Retail pop-ups at the airport: turn passengers into customers
Leisure, pleasure or business - air travel is one of the top forms of transportation for people across the world – and in 2017, almost one billion flights took off from the US alone.
Although processes at airports are becoming more streamlined due to the introduction of innovative technological systems, travelers are still waiting over an hour on average between getting through security and boarding the plane. With nowhere else to go, most passengers pass the time either eating, drinking or shopping, which means that airports are retail hot spots. That’s good news for brands who can leverage this to tap into continual, fresh foot traffic.
A 2016 report by GlobalData found that spending in airports had hit $38-billion globally, and was on track to grow by 27%, to $49-billion, by 2021.
Foot traffic is one of the most important metrics for retailers, especially those who are executing a pop-up, as they want to ensure maximum exposure for their temporary event. Airports are not only a source of constant, high-volume foot traffic, but they also present a unique situation whereby shoppers and brands are brought together in an isolated environment. With customers confined to a particular area with little else to do, there is an increased chance of having them visit activations to check out an event or purchase product.

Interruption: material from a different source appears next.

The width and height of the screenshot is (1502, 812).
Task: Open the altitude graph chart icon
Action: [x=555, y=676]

Temporary retail or experiential marketing events in airports are a great way to reach an international customer base without having to leave the tarmac. This isn’t just great for brand exposure, but also for conducting market research, thus educating brands on how to effectively make key business decisions related to expansion opportunities, both local and international.

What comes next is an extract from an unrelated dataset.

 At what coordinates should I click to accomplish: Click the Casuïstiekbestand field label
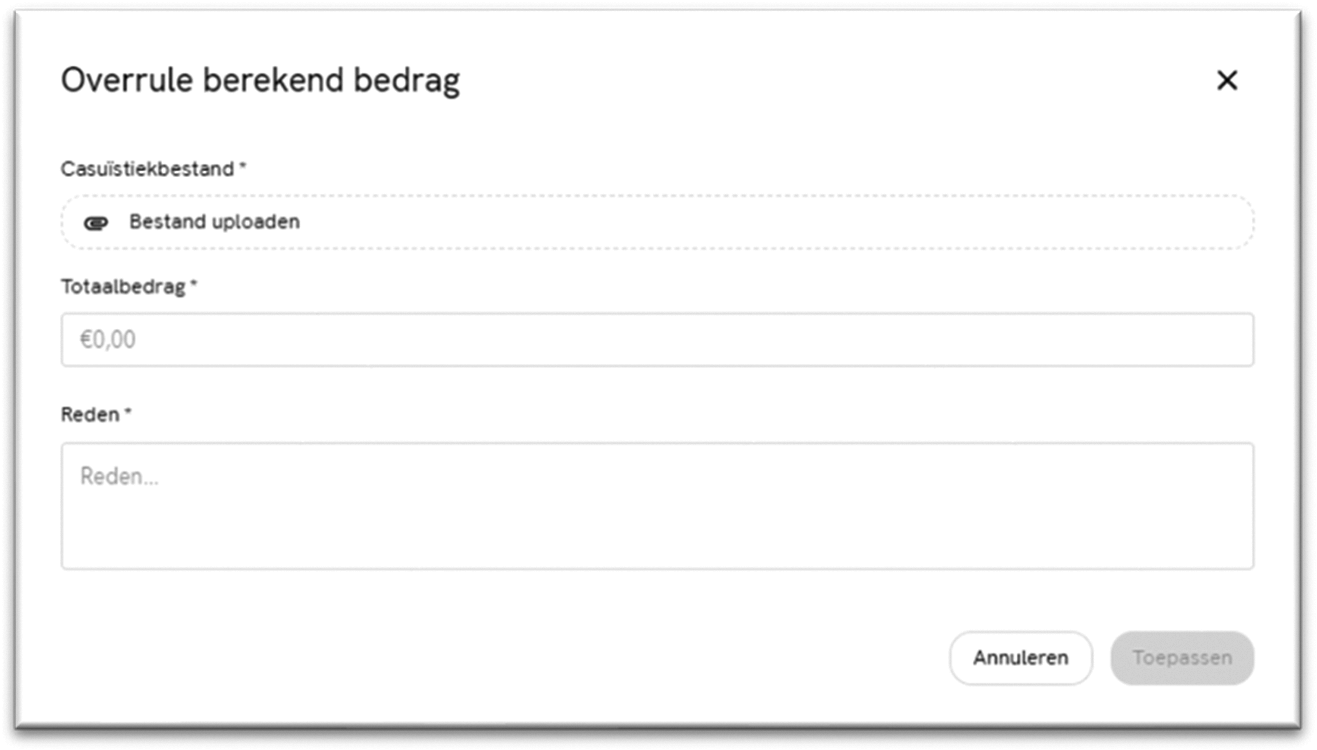[148, 169]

World domination is the goal for luxury brands, so airport pop-ups are a go-to marketing exercise for well-known companies like Tiffany & Co., who strategically placed a giant version of their signature blue box in New York’s JFK Airport to promote their latest fragrance.
Or Grey Goose who executed a holiday activation in Toronto’s Pearson Airport with vodka based cocktails and a walk-in snow globe engineered for the perfect selfie.
It’s not hard to gauge the success of these luxury pop-ups, given the positive response of high-end permanent travel retail tenants. Kering, which owns brands like Gucci, Saint Laurent and Balenciaga, has been using airport retail as part of its growth plans, revealing that airport locations were the driving force behind their increased store count in 2018, and currently makes up 6% of the company’s overall revenue. Gucci alone added 11 terminal based locations, showing the group’s drive to raise its brands’ presence in travel retail and duty-free stores.
Airport retail isn’t just reserved for high-end brands, as businesses with smaller budgets have benefited from executing events in regional airports, which often offers its own brand of travelers, such the business commuter. Boutique florist, Flowerly, seized the opportunity to pop-up at Toronto’s Pearson, the city’s regional airport. Flowerly’s Valentine’s pop-up at the airport’s arrival’s terminal was a thoughtfully executed event that catered to people arriving to Toronto, enabling them to buy specialty arrangements for loved ones before heading on their way.
Airport retail is now a tried and tested strategy. Pop-ups are a great way to generate revenue and raise brand awareness through ideal positioning, which has consistently allowed brands to access a plethora of eager and diverse shoppers.